By implementing event-driven deployment and autoscaling, customers can achieve cost savings by providing on-demand compute and autoscale efficiently that are based on custom needs. KEDA (Kubernetes-based Event Driven Autoscaler) lets you drive the autoscaling of Kubernetes workloads based on the number of events, such as a custom metric scraped breaching a specified threshold, or when there’s a message in a Amazon Managed Streaming for Apache Kafka queue.
Amazon CloudWatch is a monitoring and observability service built for DevOps engineers, developers, site reliability engineers (SREs), IT managers, and product owners. CloudWatch collects monitoring and operational data in the form of logs, metrics, and events.
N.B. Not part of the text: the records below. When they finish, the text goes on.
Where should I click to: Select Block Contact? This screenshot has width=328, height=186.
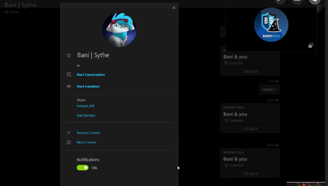87,142
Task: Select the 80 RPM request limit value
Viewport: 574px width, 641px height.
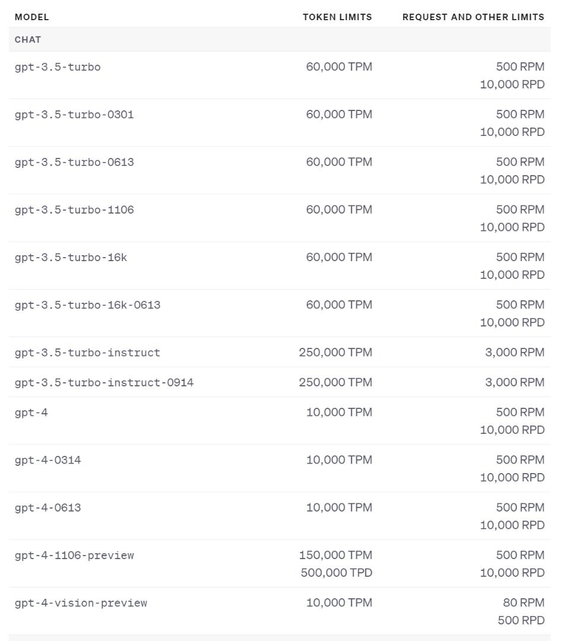Action: (524, 602)
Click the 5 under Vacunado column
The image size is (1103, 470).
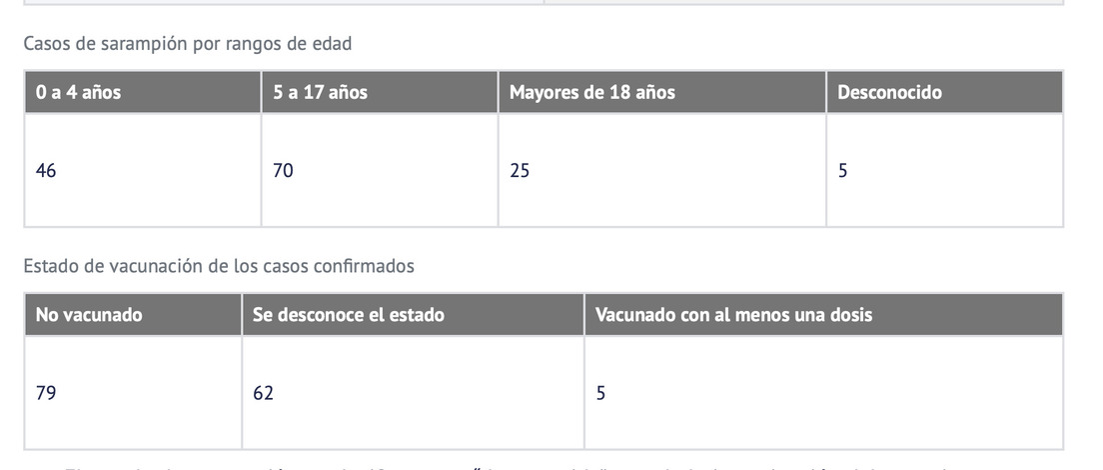point(600,393)
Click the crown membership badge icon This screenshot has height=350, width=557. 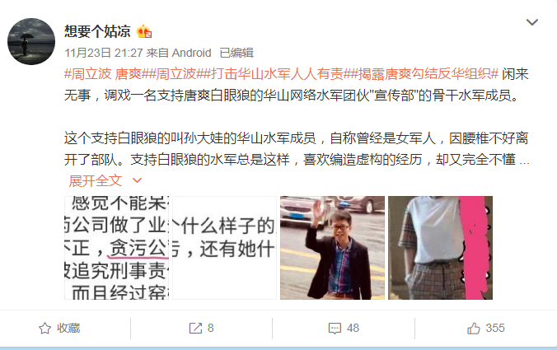coord(144,31)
You get a unified view of operational health, and you gain complete visibility of your AWS resources, applications, and services running on AWS and on-premises.
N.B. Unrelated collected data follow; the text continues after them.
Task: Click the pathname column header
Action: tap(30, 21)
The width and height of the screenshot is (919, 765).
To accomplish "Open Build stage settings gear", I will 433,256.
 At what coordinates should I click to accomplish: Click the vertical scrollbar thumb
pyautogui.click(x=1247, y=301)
This post will show you how to use KEDA to autoscale Amazon EKS pods by querying the metrics stored in CloudWatch.
Solution Overview
The following diagram shows the complete setup that we will walk through in this post.
Prerequisites
You will need the following to complete the steps in this post:
Create an Amazon EKS Cluster
You start by setting a few environment variables:
export CW_KEDA_CLUSTER=CW-KEDA-CLUSTER
export CW_ACCOUNT_ID=$(aws sts get-caller-identity --query 'Account' --output text)
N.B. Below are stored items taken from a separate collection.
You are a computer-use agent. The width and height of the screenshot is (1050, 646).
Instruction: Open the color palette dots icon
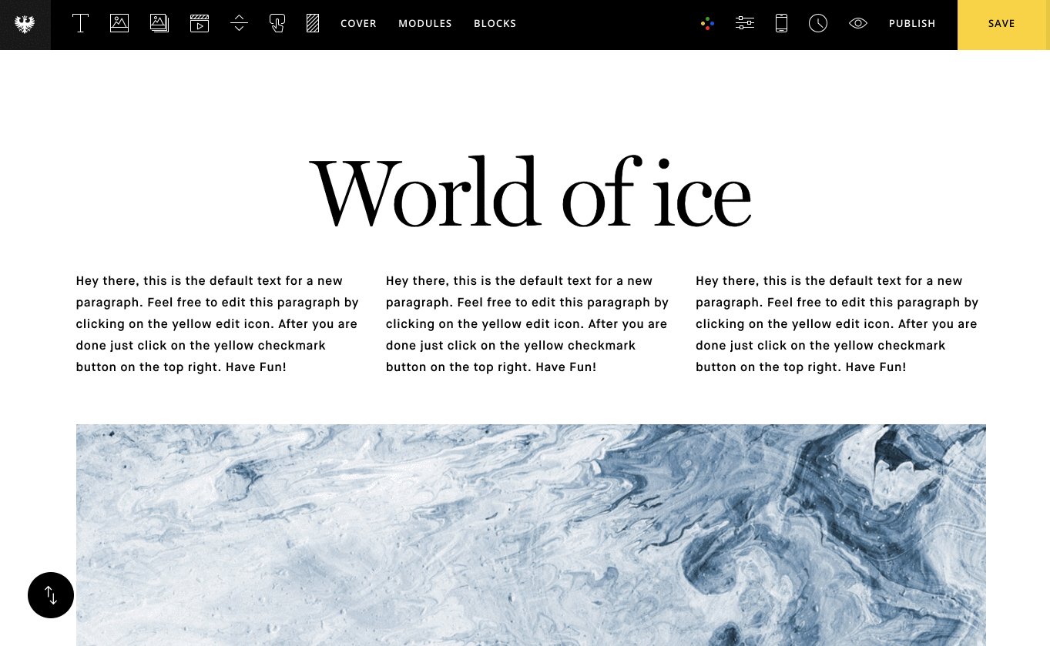point(707,24)
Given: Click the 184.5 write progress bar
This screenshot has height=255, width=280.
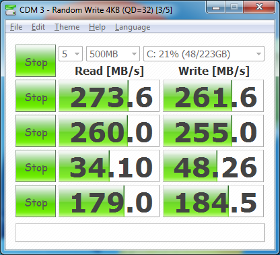Looking at the screenshot, I should click(x=213, y=201).
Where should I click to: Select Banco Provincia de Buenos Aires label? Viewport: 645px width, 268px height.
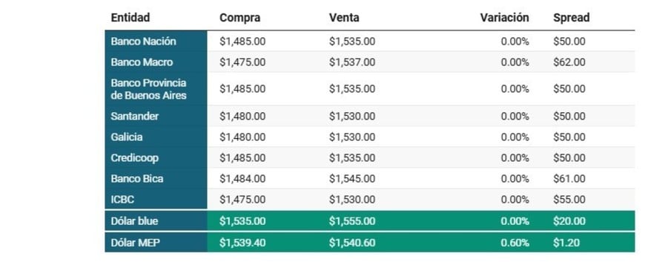click(x=148, y=89)
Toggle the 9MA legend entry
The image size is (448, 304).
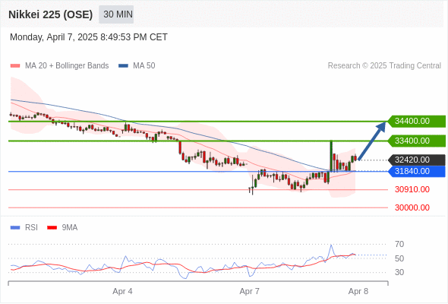pos(62,228)
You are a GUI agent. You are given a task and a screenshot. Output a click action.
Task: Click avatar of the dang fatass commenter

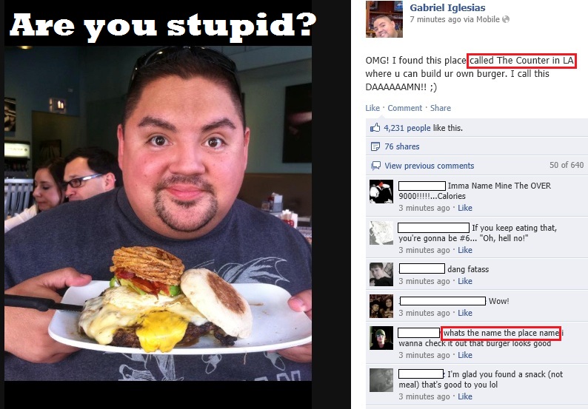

export CW_AWS_REGION=us-west-2
export CW_HO11Y_ECR=$CW_ACCOUNT_ID.dkr.ecr.$CW_AWS_REGION.amazonaws.com
export CW_HO11Y_IMAGE=$CW_ACCOUNT_ID.dkr.ecr.$CW_AWS_REGION.amazonaws.com/ho11y:latest
Next, you prepare the required Kubernetes scripts with a shell script from this GitHub repository and create an Amazon EKS cluster using eksctl
:
git clone https://github.com/aws-samples/containers-blog-maelstrom.git
cd ./containers-blog-maelstrom/scaling-with-KEDA
mkdir build
#Run a Shell script to prepare kubernetes scripts for this demo.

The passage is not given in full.